Wulff qui s'adressait à tous, Allemands et Turcs, a plaidé en même temps pour la liberté des chrétiens en Turquie et pour le respect par ceux qui veulent vivre en Allemagne de ses lois et de sa manière de vivre. Une affirmation qui aurait semblée scandaleuse il y a encore quelques années et qui était adressée en particulier au Allemands montés sur les barricades en entendant Wulff affirmer que l'Islam fait partie de l'Alemagne. Il a brisé une chaine de non-dits qu'aucun n'avait eu le courage de faire sauter avant lui.
Son discours -le premier d'un président de la république allemand devant le parlement turc- était dépourvu de tout ressentiment et de toute instrumentalisation politique qui ont rendu le débat en Allemagne si pénible à supporter ces dernières semaines, commente le Berliner Zeitung, Wulff a souligné à Ankara l'enrichissement que l'immigration a procuré à l'Allemagne. "Les étrangers ont rendu l'Allemagne plus ouverte, plus diverse, et tournée vers le monde a-t-il précisé tout en énumérant aussi les problèmes rencontrés, l'abus de l'aide public, la criminalité, la formation ou les comportements macho à l'égar des femmes.
Wulff a souligné l'importance pour l'Allemagne d'un partenariat particulier avec la Turquie, "pont entre l'Orient et l'Occident. Ayant du remplacer au pied levé le président démissionnaire Horst Köhler, Wulff n'a pas bénéficié d'état de grâce. Mais le discours d'Ankara a démontré ses capacités d'adaptation à sa nouvelle fonction. Qu'il devienne un discours historique ou non dépendra entre autres de la poursuite du débat, sur l'intégration en Allemagne.

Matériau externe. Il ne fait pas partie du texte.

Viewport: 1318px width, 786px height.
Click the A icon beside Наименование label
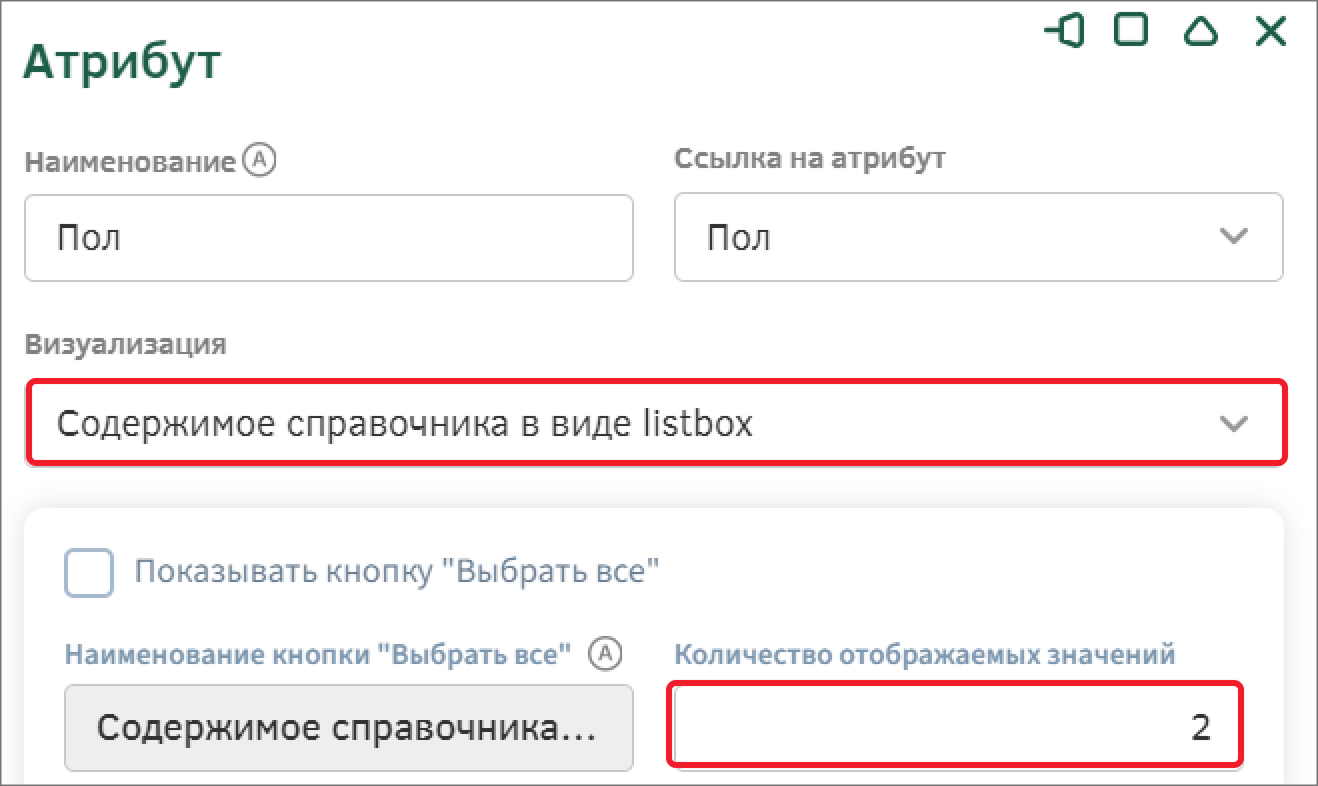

"Il serait temps que les critiques se rendent compte qu'ils ont complètement sous-estimé Wulff, commente Michael Friedman, dans le quotidien populaire BZ. Son discours d'Ankara était son plus gros coup. Avec ses discours sur la liberté de culte et la paix entre les religions, il devient de plus en plus crédible. Compliment monsieur le président!".
Il n'a pas choisi la facilité en Allemagne, pas plus qu'en Turquie. Montrer que la liberté de religion n'est pas à sens uniqu,e tout en s'exprimant avec respect et en pratiquant l'art de la désescalade est un service de plus rendu par le président, face aux déclaration quasi hystériques et peu supportables du débat en Allemagne.